# AIM
Please report every line in the records below that contains the word "column", copying each such line in full.

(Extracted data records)
┄┄┄┄┄┄┄┄┄┄

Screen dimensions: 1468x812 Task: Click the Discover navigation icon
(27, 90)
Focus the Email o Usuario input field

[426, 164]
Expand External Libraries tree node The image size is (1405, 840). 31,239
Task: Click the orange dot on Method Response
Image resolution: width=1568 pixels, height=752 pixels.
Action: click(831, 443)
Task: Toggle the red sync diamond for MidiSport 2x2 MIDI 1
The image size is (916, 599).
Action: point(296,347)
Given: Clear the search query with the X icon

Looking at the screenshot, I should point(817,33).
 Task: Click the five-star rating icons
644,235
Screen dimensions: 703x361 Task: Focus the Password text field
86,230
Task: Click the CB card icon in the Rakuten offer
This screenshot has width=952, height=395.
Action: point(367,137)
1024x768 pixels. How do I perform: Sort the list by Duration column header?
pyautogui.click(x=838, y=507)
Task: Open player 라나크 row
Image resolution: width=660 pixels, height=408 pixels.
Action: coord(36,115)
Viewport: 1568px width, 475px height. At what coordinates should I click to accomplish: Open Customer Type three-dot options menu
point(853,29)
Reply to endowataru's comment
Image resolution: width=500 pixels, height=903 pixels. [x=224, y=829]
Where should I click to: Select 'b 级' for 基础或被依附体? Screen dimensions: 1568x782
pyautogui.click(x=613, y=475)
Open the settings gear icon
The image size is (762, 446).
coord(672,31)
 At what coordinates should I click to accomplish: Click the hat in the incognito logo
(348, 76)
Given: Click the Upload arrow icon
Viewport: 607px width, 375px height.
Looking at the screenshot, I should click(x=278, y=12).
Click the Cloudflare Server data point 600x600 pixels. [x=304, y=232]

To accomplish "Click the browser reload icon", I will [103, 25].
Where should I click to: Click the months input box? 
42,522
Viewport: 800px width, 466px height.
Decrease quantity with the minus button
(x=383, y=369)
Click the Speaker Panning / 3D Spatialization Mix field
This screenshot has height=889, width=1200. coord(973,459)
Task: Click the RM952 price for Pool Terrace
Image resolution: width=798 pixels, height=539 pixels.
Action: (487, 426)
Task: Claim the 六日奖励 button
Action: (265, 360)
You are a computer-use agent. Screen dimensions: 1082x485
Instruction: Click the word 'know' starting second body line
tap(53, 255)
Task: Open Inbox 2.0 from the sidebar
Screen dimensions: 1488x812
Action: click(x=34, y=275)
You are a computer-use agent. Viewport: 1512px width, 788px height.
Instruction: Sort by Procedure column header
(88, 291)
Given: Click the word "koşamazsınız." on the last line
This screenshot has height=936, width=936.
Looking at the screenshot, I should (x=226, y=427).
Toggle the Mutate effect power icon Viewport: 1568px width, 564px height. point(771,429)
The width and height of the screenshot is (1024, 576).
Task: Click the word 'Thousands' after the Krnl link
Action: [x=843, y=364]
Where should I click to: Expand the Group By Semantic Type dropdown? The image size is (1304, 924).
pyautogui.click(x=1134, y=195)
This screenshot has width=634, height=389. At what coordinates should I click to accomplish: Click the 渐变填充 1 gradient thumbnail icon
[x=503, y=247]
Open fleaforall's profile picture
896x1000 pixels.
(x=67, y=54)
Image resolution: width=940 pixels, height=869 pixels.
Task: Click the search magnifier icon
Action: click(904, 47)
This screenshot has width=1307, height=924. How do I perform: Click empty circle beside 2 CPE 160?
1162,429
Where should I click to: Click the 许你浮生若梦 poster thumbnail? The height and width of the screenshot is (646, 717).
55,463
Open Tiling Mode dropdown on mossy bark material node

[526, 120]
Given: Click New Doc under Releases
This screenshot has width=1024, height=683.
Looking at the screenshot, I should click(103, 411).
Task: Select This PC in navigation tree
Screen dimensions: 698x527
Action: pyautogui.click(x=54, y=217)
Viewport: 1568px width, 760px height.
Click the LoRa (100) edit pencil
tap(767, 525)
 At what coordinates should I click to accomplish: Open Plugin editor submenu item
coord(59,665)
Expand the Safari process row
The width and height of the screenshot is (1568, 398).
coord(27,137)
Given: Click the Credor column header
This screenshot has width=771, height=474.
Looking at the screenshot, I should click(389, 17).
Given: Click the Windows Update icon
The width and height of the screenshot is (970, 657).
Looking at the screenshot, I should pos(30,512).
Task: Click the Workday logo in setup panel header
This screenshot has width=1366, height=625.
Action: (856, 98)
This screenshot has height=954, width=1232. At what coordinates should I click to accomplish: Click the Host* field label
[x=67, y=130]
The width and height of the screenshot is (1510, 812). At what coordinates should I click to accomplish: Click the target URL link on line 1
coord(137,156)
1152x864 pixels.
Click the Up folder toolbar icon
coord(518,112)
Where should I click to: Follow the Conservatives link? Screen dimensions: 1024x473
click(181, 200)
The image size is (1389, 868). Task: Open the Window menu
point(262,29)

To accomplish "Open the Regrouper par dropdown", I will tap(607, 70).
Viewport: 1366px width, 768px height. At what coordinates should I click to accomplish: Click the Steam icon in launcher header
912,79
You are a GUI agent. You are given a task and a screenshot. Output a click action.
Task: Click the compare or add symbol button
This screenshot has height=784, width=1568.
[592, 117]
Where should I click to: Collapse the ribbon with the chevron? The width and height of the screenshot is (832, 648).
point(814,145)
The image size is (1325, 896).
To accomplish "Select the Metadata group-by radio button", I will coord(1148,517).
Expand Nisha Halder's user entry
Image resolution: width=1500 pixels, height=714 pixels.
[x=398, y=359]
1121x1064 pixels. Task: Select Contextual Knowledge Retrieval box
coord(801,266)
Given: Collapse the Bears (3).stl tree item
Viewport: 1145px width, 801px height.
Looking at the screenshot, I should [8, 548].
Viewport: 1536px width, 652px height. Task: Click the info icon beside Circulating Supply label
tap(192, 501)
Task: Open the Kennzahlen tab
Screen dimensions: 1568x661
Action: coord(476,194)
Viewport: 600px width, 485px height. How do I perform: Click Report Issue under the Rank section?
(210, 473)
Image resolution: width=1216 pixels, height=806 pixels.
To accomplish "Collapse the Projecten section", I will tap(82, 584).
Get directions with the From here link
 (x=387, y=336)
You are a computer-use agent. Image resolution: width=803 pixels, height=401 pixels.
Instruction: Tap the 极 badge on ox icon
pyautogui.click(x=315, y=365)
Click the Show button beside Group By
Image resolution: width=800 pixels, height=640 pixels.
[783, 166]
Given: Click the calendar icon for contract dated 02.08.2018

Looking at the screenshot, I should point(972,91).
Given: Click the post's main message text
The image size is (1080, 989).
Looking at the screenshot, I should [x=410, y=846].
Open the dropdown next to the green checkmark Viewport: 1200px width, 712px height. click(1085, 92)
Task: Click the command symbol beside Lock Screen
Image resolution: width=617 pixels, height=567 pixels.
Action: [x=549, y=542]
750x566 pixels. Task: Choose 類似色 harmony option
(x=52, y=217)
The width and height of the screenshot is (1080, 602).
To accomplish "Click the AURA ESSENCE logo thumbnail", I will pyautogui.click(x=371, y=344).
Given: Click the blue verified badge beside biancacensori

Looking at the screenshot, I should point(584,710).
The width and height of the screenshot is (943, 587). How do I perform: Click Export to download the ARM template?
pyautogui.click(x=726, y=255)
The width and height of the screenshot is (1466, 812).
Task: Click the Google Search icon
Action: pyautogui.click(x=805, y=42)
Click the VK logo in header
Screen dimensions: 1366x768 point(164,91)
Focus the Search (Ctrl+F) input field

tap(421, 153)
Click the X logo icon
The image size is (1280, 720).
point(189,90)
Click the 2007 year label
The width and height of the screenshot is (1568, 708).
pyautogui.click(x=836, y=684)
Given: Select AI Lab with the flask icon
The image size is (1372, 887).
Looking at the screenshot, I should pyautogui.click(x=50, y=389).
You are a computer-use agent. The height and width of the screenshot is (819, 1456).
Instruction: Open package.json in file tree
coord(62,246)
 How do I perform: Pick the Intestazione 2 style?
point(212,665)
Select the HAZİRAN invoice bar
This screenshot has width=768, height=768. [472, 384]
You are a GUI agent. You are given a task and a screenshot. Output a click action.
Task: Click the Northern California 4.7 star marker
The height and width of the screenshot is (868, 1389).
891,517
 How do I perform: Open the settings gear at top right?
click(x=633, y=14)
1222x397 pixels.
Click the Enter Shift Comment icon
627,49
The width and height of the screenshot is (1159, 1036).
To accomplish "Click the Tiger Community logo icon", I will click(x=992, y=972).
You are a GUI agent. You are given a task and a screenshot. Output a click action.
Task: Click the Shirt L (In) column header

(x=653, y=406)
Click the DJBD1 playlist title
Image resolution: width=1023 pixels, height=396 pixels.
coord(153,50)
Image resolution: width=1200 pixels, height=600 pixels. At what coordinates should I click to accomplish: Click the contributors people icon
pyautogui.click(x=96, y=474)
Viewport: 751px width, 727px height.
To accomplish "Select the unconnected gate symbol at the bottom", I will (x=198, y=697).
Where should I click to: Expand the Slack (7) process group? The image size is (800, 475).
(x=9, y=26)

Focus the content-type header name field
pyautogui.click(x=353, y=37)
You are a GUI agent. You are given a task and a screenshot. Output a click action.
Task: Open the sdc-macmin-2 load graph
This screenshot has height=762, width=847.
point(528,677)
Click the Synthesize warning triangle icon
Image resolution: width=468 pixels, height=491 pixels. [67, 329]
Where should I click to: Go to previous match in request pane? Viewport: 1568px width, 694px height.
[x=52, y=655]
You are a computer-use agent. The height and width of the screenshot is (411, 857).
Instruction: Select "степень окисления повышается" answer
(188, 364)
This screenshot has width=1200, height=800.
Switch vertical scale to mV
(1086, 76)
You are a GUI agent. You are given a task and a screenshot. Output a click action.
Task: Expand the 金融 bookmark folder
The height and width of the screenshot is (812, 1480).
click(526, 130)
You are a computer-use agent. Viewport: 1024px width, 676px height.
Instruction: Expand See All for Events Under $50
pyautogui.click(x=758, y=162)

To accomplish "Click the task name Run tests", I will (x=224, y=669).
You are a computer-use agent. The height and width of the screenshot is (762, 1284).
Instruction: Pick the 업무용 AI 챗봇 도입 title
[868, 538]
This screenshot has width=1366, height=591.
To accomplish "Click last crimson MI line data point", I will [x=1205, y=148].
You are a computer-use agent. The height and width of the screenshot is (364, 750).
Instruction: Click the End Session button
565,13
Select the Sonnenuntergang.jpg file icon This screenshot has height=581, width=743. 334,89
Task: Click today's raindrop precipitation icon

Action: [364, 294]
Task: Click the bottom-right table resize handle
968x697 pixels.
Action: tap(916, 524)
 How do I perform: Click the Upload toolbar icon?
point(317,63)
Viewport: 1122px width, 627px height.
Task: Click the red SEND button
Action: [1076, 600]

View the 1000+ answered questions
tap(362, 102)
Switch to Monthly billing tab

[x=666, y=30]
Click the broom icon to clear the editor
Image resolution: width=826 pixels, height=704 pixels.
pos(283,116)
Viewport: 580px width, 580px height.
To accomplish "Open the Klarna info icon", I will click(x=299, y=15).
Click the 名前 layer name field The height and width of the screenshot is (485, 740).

┄┄┄┄┄┄┄┄┄┄

# RESULT OF THE EXERCISE
1024x768 pixels. How do I perform: Sort the list by Duration column header?
Instruction: Sort by Procedure column header
Given: Click the Credor column header
Task: Click the Shirt L (In) column header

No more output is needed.